IL‐6 Production in Human Bronchial Epithelial Cells in Response to House Dust Mite Allergen

Airway epithelial cells lie at the interface between host and environment, representing the first line of defense against pathogens. In addition to its role as protective barrier, the airway epithelium can activate underlying dendritic cells, thereby initiating and prolonging airway inflammation. Furthermore, alterations in epithelial ion transport mechanisms can modify many aspects of its signaling, mucus properties, bacterial defenses, and induction of immunity. IL‐6 is a proinflammatory cytokine produced mainly by the innate immune system and is increased in many pulmonary diseases, but its role(s) remain unclear. The objective of our research is to determine the mechanism(s) by which the airway epithelium drives the immunopathology of allergic asthma and to clarify the relationship(s) between the epithelium and IL‐6 in asthma pathogenesis.
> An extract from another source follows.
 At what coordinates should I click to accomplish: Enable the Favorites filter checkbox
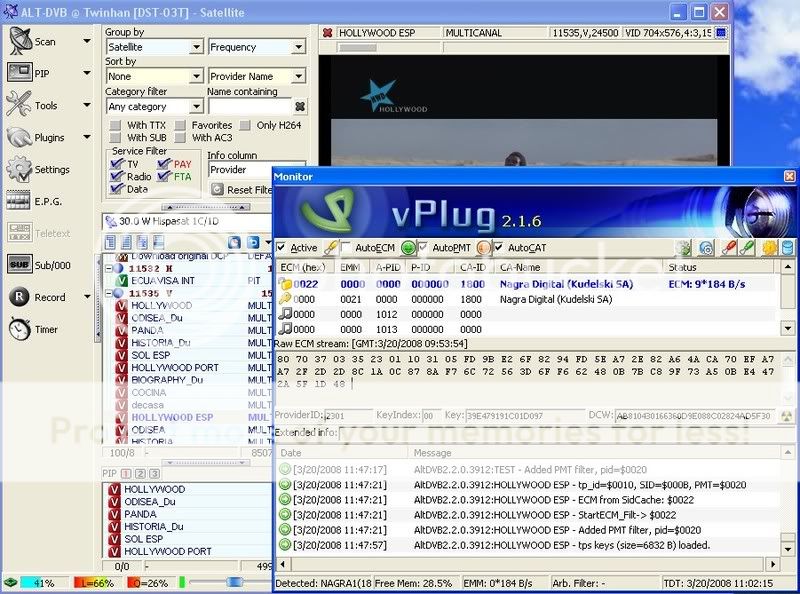[182, 125]
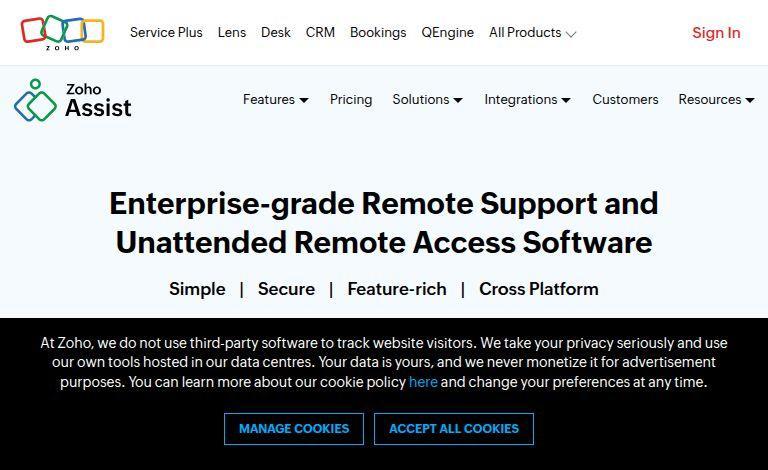The width and height of the screenshot is (768, 470).
Task: Open the Service Plus product link
Action: pyautogui.click(x=166, y=33)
Normal Human Bronchial Epithelial (Lonza) were grown on collagen‐coated transwell inserts and cultured at ALI until full differentiation (~20 d, TER ~500 Ω), and subsequently treated with house dust mite allergen (HDM, 50 or 100 ug/mL; Greer) for 24 h. IL‐6 production was measured via ELISA (R&D), and increased in dose‐dependent manner after HDM treatment (50 ug/ml HDM: 878±235 pg/mL, or 142% increase, and for 100 ug/mL of HDM:1325±18.7 pg/mL, or 215% increase, p=0.04) compared to sham treatment (618±433 pg/mL). Our data indicate that bronchial epithelial cells may drive allergic asthma via IL‐6 production. Our ongoing studies seek to determine the relationship(s) between the airway epithelium, IL‐6 production, and other aspects of epithelial dysfunction in asthma pathogenesis, including dysregulated mucus production and epithelial ion transport.